During the demonstration, a distress call led ground operators to send an unmanned ground vehicle to assess the area and injured party. The ground operators used control stations that communicated with one another using the UAS control segment architecture.
Upon successful identification, the ground operators requested airlift by unmanned K-MAX of one individual who was injured. From the ground, the K-MAX operators used a tablet to determine the precise location and a safe landing area to provide assistance to the team. The injured team member was strapped into a seat on the side of the unmanned K-MAX, which then flew that individual to safety.

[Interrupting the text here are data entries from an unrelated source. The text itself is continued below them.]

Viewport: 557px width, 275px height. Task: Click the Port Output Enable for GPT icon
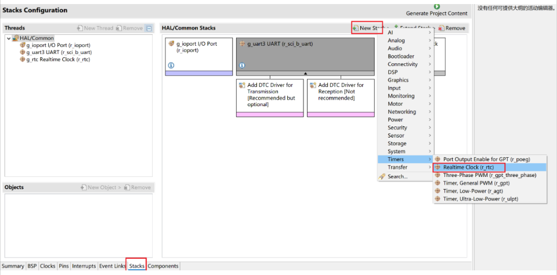point(437,159)
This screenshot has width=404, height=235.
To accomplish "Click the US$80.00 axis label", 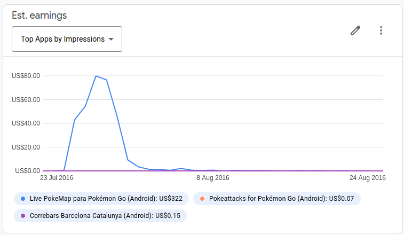I will click(x=26, y=76).
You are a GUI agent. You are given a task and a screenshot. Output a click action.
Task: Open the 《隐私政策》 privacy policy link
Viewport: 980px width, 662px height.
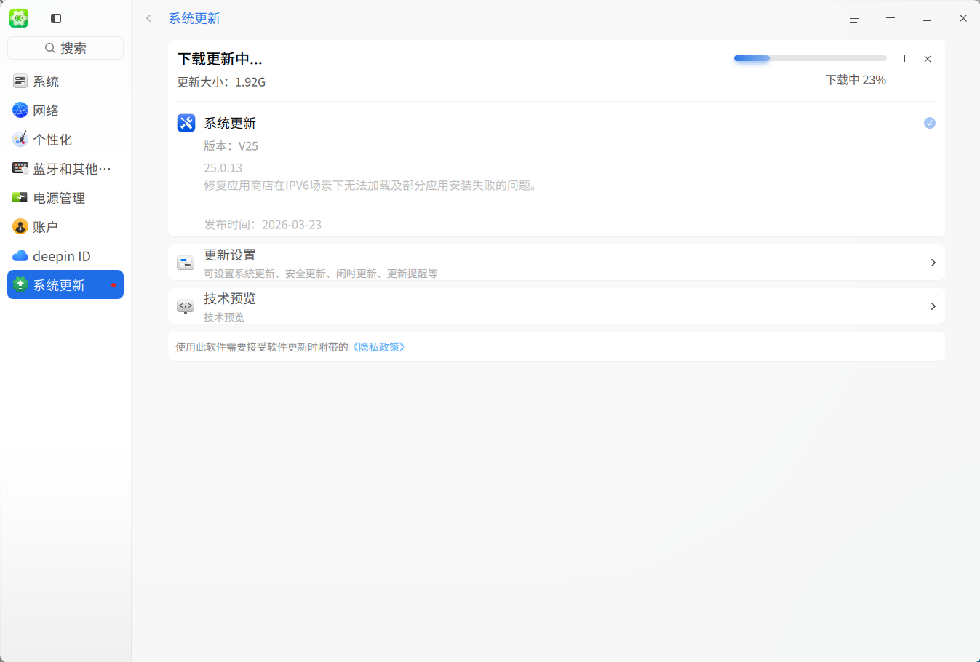coord(378,347)

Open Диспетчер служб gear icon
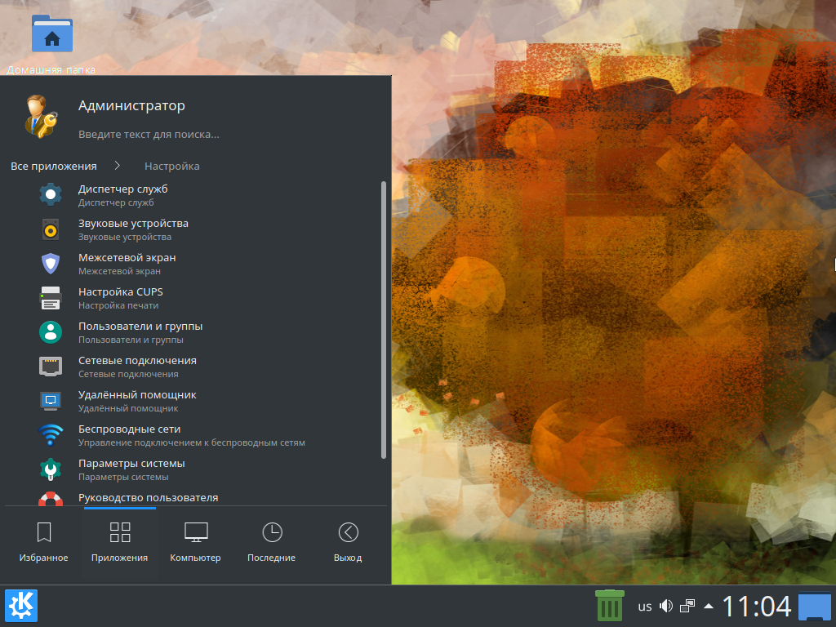(x=51, y=195)
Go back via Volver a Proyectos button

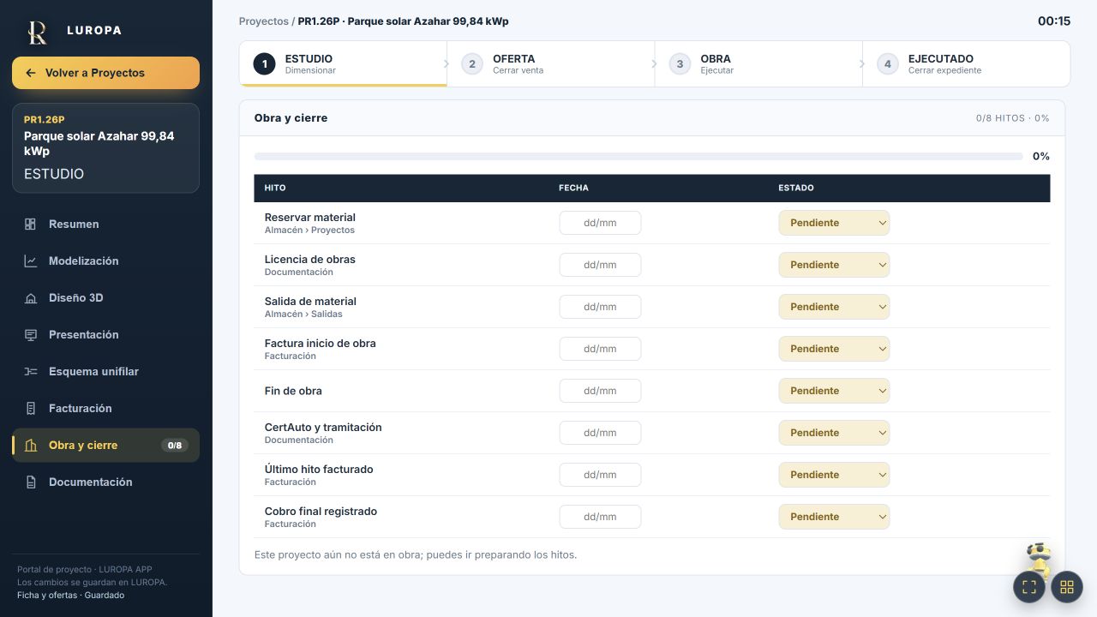[x=105, y=73]
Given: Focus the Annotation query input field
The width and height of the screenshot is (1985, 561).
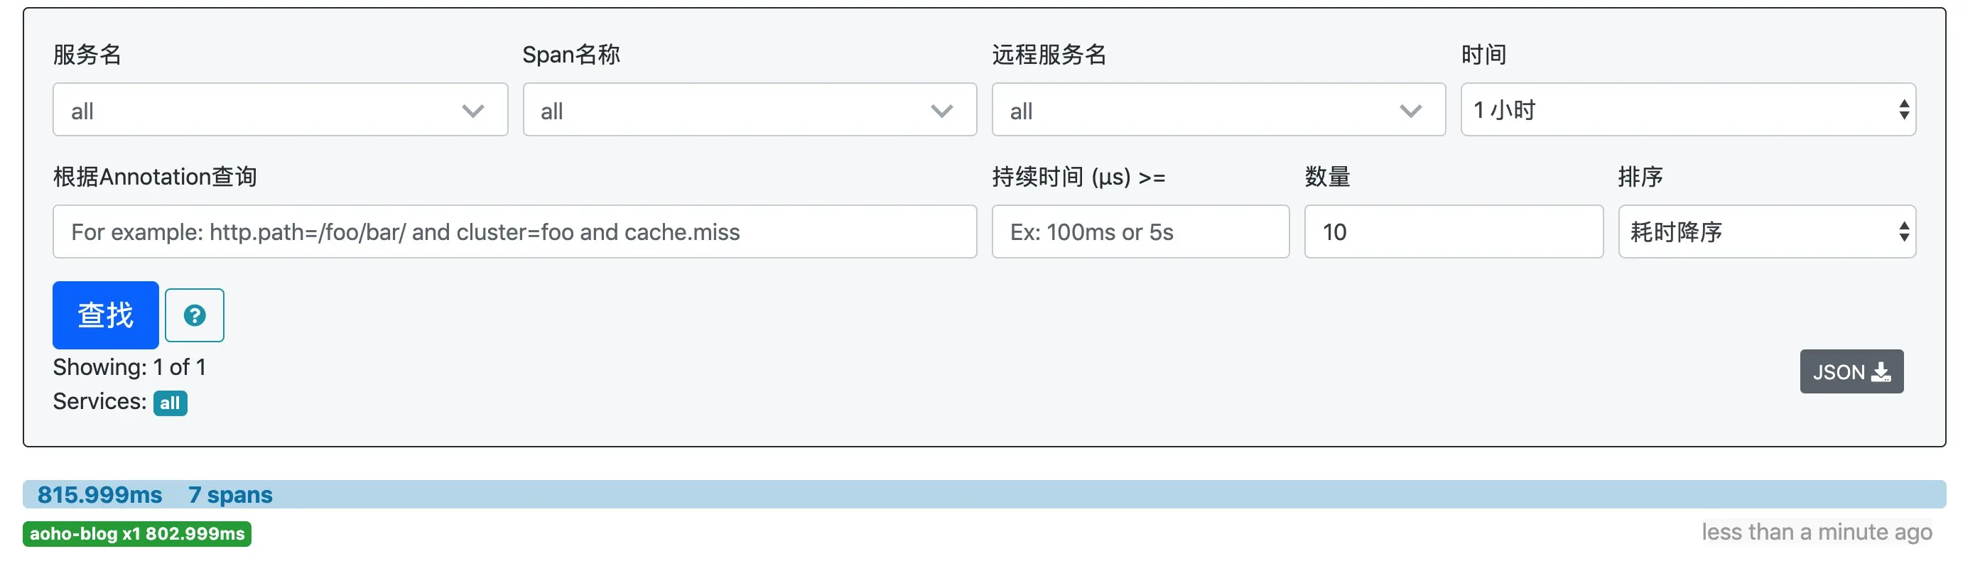Looking at the screenshot, I should (515, 231).
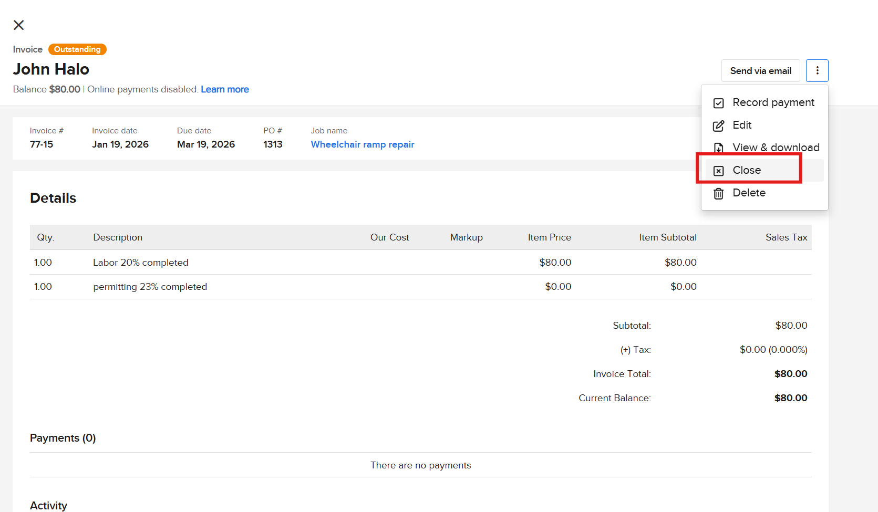Select the View & download text
Screen dimensions: 878x512
pos(776,148)
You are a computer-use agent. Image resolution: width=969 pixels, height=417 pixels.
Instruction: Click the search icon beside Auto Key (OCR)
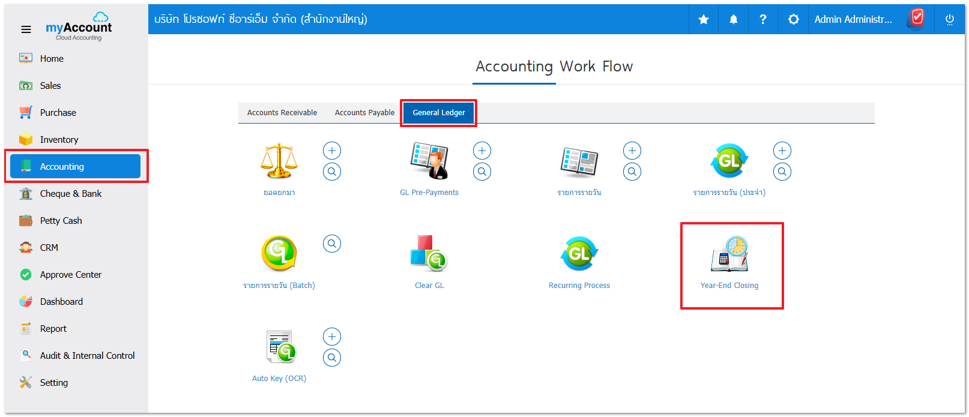pyautogui.click(x=331, y=358)
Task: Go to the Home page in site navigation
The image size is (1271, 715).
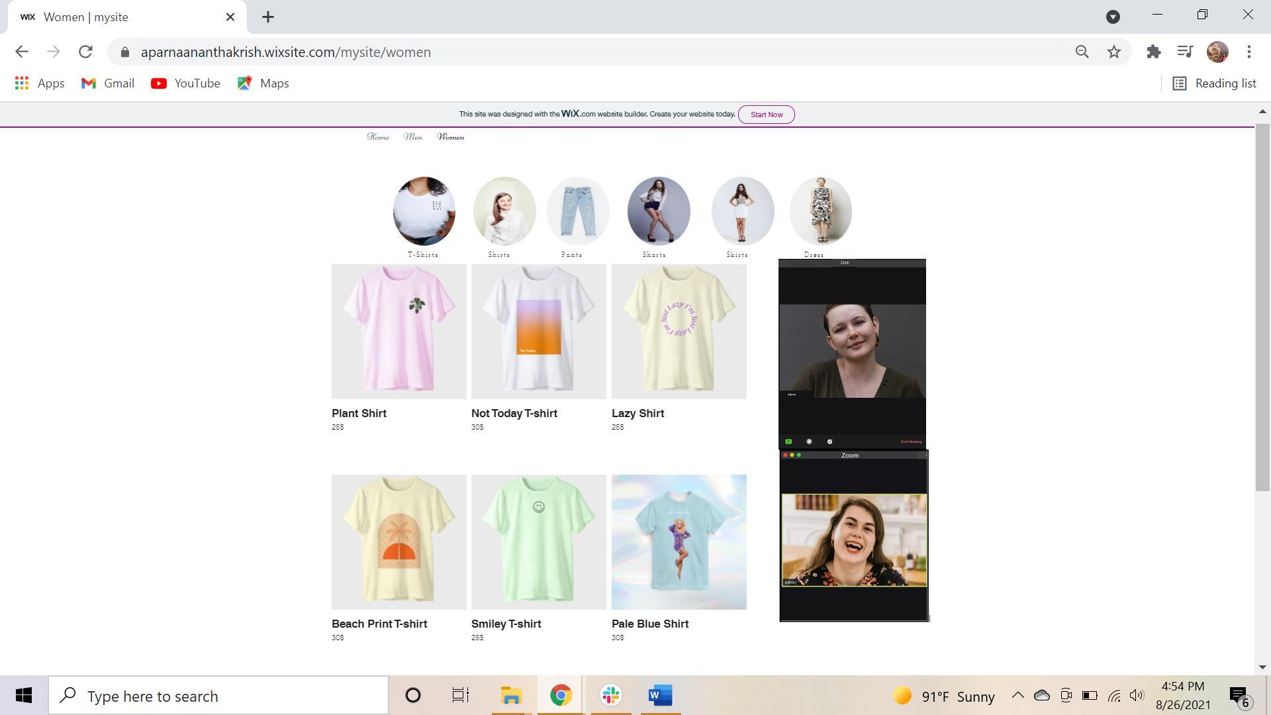Action: click(378, 137)
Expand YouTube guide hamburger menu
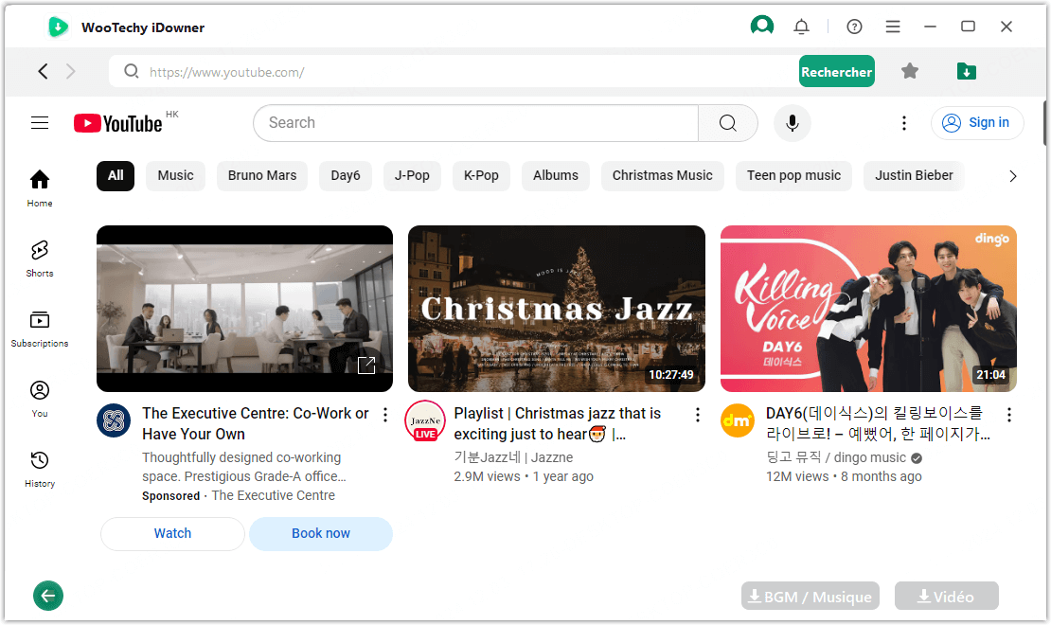The height and width of the screenshot is (625, 1051). click(40, 123)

“This application of the unmanned K-MAX enables day or night transport of wounded personnel to safety without endangering additional lives,” said Jay McConville, director of business development for Unmanned Integrated Solutions at Lockheed Martin Mission Systems and Training. “Since the K-MAX returned from a nearly three-year deployment with the U.S. Marine Corps, we’ve seen benefits of and extended our open system design incorporating the UCS Architecture, which allows rapid integration of new applications across industry to increase the safety of operations, such as casualty evacuation, where lives are at stake.”
“Neya is continuing to develop advanced technologies for human robot interfaces for complex platforms and multi-robot missions,” said Dr. Parag Batavia, president of Neya. “Our and Lockheed Martin’s use of the unmanned aircraft system control segment architecture greatly sped up integration of our respective technologies, resulting in a comprehensive capability that can be ultimately transitioned to the warfighter very efficiently.”
While deployed with the U.S. Marine Corps from 2011 to 2014, unmanned K-MAX successfully conducted resupply operations, delivering more than 4.5 million pounds of cargo during more than 1,900 missions. Manufactured by Kaman and outfitted with an advanced mission suite by Lockheed Martin, unmanned K-MAX is engineered with a twin-rotor design that maximizes lift capability in the most challenging environments, from the mountainous Alps to the Persian Gulf. Its advanced autonomy allows unmanned K-MAX to work day and night, in all-weather, even when manned assets are unable to fly. Lockheed Martin continues to extend and mature the K-MAX helicopter’s onboard technology and autonomy for defense operations, as well as demonstrate its use for civil and commercial applications.
With five decades of experience in unmanned and robotic systems for air, land and sea, Lockheed Martin’s unmanned systems are engineered to help our military, civil and commercial customers accomplish their most difficult challenges today and in the future.
Headquartered in Bethesda, Maryland, Lockheed Martin is a global security and aerospace company that employs approximately 112,000 people worldwide and is principally engaged in the research, design, development, manufacture, integration and sustainment of advanced technology systems, products and services. The Corporation's net sales for 2014 were $45.6 billion.
Kaman Aerospace is a division Kaman Corporation, which was founded in 1945 by aviation pioneer Charles H. Kaman. Headquartered in Bloomfield, Connecticut, The company produces and/or markets widely used proprietary aircraft bearings and components; complex metallic and composite aerostructures; safe and arm solutions for missile and bomb systems ; and support for the company's SH-2G Super Seasprite maritime helicopters and K-MAX medium-to-heavy lift helicopters.
Neya Systems, LLC is a small business unmanned systems company in Wexford, Pennsylvania. Founded in 2009, Neya focuses on developing interoperable solutions to the world’s hardest robotics problems.